Djawanews.com – Linguis Sastra Indonesia UGM Suhando ikut memberikan opini soal polemik kata Anjay yang baru-baru ini mengemuka di berbagai media serta melibatkan Komnas Perlindungan Anak (Komnas PA).
Dia menilai, makna yang ada di dalam pikiran bisa berbeda antara per orang. Tergantung pengalamannya.
Pun demikian dengan kata anjay. Setiap orang bisa memaknainya berbeda-beda. apabila mereka belum tahu dan kemudian diberi penjelasan arti kata kata anjar, mungkin mereka akan menerima penjelasan itu.
“Namun, meski belum tau orang bisa menerka-nerka makna kata berdasarkan pengalamannya,” ujar Suhandono mengutip laman resmi UGM, Rabu (2/9/2020).
Suhandono melanjutkan, salam kehidupan sehari-hari, kata bisa saja diplesetkan. Demikian juga dengan kata anjay. Orang bisa saja mengartikan sebagai plesetan anjing sehingga bermakna negatiif.
Dia menuturkan, kata anjing sebagai makian memiliki makna jelek. Sebab dalam budaya Indonesia, anjing dikonotasikan seperti najis, kotor, rakus. Sedangkan dalam makian, orang terkadang meplesetkan kata itu karena tidak sampai hati mengucapkan apa adanya.
“Seperti halnya makian asem dan bajigur dalam masyarakat Jawa, misalnya. Maksudnya tentu bukan buah asam dan jenis minuman tentunya,” terang Suhandono.
Oleh sebab itu, kata anjay dan lain bisa menimbulkan kesan negatif dan salah paham sebaiknya dihindari.

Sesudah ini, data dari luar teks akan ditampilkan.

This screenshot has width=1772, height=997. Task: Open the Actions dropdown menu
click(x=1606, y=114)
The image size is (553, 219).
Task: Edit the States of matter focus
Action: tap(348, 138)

Kendati demikian, dalam konteks keakraban, bisa saja kata-kata semacam itu dipergunakan.
“Konteksnya beda, dalam dunia komedi misalnya, mungkin ada kata yang lebih vulgar dari itu, namun biasa saja. Sebab dalam konteks melawak, hal yang menyimpang dari hal yang umum bisa dianggap wajar,” pungkas Suhandono.